Latest revision as of 17:58, 16 March 2026

Three binary codes for  $M = 4$

The application of the Huffman algorithm in its original form assumes a symbol set size  $M > 2$  and is therefore useless for data compression of binary sources.

However, if one combines several consecutive binary characters of the source into a new symbol, one can usefully apply Huffman data compression to the new symbol set.

In this task we start from the source symbol set  $\{$ $\rm X$,  $\rm Y$ $\}$   ⇒   $M = 2$  and form two-tuples according to the table on the right with the new symbol set  $\{$ $\rm A$,  $\rm B$,  $\rm C$,  $\rm D$ $\}$  ⇒  $(M\hspace{0.03cm}' = M^2 = 4)$. 

For example, the binary source symbol sequence  $\rm XYXXYXXXYY$  thus becomes the quaternary sequence  $\rm BACAD$.

Furthermore, three codes are given in the table, some of which have been created by the Huffman algorithm.  The binary output sequences then result for our example as follows:

  • $\text{Code 1}$:   1011011100,
  • $\text{Code 2}$:   0110011000,
  • $\text{Code 3}$:   10011001110.


Again for understanding:

  • From the original symbol set  $\{$ $\rm X$,  $\rm Y$ $\}$  a quaternary set with symbol set  $\{$ $\rm A$,  $\rm B$,  $\rm C$,  $\rm D$ $\}$ is obtained by forming two-tuples. 
  • The sequence length $N$ is thereby halved to  $N\hspace{0.03cm}' = N/2 $ .
  • Huffman coding again results in a binary sequence whose symbol set is designated  $\{$01$\}$  for better differentiation.
  • The application of Huffman coding makes sense exactly when the length  $L$  of the initial sequence is smaller than  $N$ (on statistical average).


This task is intended to clarify which of the given binary codes make sense under which boundary conditions.

  • Let the binary message source  $\{$ $\rm X$,  $\rm Y$ $\}$  be memoryless and be described solely by the symbol probability  $p_{\rm X}$ .
  • The second probability is then always  $p_{\rm Y} = 1 - p_{\rm X}$.





Hints:

  • The exercise belongs to the chapter  Entropy Coding according to Huffman.
  • In particular, reference is made to the page  Application of Huffman coding to  $k$-tuples.
  • The average code word length per two-tuple is  $L_{\rm M}\hspace{0.03cm}' = p_{\rm A} \cdot L_{\rm A} +$  ...  $ + p_{\rm D} \cdot L_{\rm D} \hspace{0.05cm}$.  With respect to a source symbol,  $L_{\rm M} = L_{\rm M}\hspace{0.03cm}'/2$.
  • A comparable task with ternary input symbols is treated in  Exercise 2.7Z .
  • The idea for this task arose during a lecture by  Prof.
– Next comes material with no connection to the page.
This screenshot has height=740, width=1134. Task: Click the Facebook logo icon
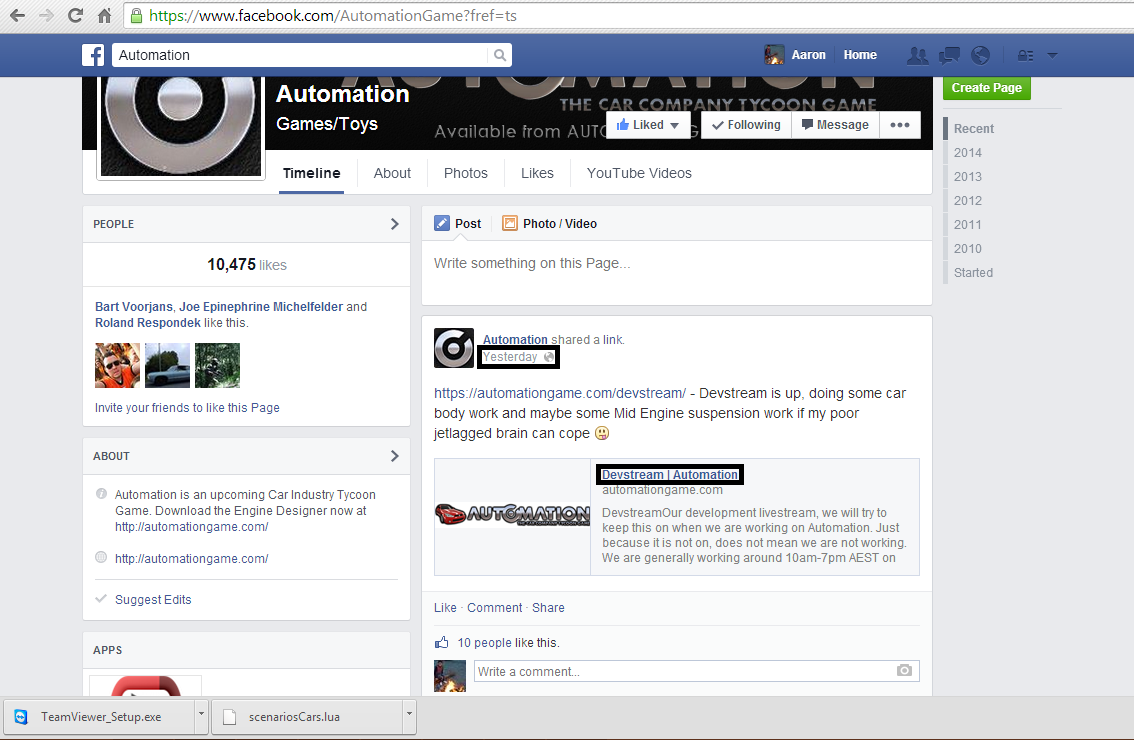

Robert Fischer  from the University of Ulm at the Technical University of Munich on the topic of
        "Der goldene Schnitt in der Nachrichtentechnik"   ⇒   "The golden ratio in communications technology".



Questions

1 Give the average code word lengths with redundancy-free binary source.

$\text{Code 1}$:   $L_{\rm M} \ = \ $ $\ \rm bit/source\hspace{0.15cm}symbol$
$\text{Code 2}$:   $L_{\rm M} \ = \ $ $\ \rm bit/source\hspace{0.15cm}symbol$
$\text{Code 3}$:   $L_{\rm M} \ = \ $ $\ \rm bit/source\hspace{0.15cm}symbol$

2 Determine the Huffman code with respect to two-tuples for  $p_{\rm X}= 0.6$.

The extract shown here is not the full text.